> Problems to solve:
A. In the passage about Jaycee Clark below, through what kind of program did she enroll in an addiction treatment facility?
B. Please say whether each statement agrees with the passage about Jaycee Clark below, answering yes or no and quoting the deciding words: (i) Jaycee had access to gender-affirming care in her small East Texas town. (ii) Her experience at the addiction treatment facility was a success. (iii) Jaycee relapsed on the day she left the program.

In 2017, Jaycee Clark hit rock bottom. She was on the verge of homelessness, dealing with a substance use problem, and had just been diagnosed as HIV positive. She was in the process of finding her authentic self as a trans woman, but she didn’t have access to gender-affirming care in her small East Texas town.
Jaycee knew she needed help. Where to get it was another matter entirely.
Desperate to turn her life around, she enrolled in an addiction treatment facility through a men’s Christian discipleship program. The experience was not a success. “My lifestyle didn’t align with their beliefs,” she says, “and once I was HIV positive, it only became a bigger issue. You can imagine what it was like—I was the most flamboyant thing anybody had ever seen.”
There was no safe place to get the support she needed to turn her life around, Jaycee remembers, and fear overtook her daily. “I was so afraid of living that I wanted to die,” she says. “I relapsed the day I left the program and went right back to the streets.”

[Collected data entries]

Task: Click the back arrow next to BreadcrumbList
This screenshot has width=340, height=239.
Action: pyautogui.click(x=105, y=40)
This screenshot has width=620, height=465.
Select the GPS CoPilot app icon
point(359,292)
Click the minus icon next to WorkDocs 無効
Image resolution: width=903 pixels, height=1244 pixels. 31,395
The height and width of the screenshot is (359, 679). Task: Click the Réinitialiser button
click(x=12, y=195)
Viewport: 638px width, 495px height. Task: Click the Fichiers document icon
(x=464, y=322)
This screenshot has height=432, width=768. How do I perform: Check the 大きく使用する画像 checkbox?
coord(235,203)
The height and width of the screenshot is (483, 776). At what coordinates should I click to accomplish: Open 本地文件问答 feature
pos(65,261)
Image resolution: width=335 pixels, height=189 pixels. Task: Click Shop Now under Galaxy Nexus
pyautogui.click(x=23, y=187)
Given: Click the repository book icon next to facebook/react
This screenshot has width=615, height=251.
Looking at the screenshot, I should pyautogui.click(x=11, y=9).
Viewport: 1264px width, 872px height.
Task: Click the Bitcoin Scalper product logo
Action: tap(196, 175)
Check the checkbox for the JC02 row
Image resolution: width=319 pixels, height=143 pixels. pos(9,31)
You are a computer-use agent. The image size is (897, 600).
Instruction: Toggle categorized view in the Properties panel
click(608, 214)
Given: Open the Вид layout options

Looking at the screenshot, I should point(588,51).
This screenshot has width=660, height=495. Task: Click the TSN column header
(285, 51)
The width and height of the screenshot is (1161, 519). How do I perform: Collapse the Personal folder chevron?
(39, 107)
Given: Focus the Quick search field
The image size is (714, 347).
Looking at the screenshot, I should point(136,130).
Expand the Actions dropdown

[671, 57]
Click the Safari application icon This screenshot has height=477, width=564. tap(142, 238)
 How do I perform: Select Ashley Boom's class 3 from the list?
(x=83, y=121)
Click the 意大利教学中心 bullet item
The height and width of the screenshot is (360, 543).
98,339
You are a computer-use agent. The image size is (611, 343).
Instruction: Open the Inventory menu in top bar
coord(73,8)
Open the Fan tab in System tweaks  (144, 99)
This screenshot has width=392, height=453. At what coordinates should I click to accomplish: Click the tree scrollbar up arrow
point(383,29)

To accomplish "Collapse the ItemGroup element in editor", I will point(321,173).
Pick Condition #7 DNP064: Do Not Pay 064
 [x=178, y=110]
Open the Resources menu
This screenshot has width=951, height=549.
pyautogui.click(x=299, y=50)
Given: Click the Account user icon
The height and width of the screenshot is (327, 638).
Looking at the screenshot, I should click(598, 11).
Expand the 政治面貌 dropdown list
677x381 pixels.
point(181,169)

> Answers:
A. A men’s Christian discipleship program.

B.
(i) No: "she didn’t have access to gender-affirming care in her small East Texas town"
(ii) No: "The experience was not a success."
(iii) Yes: "I relapsed the day I left the program"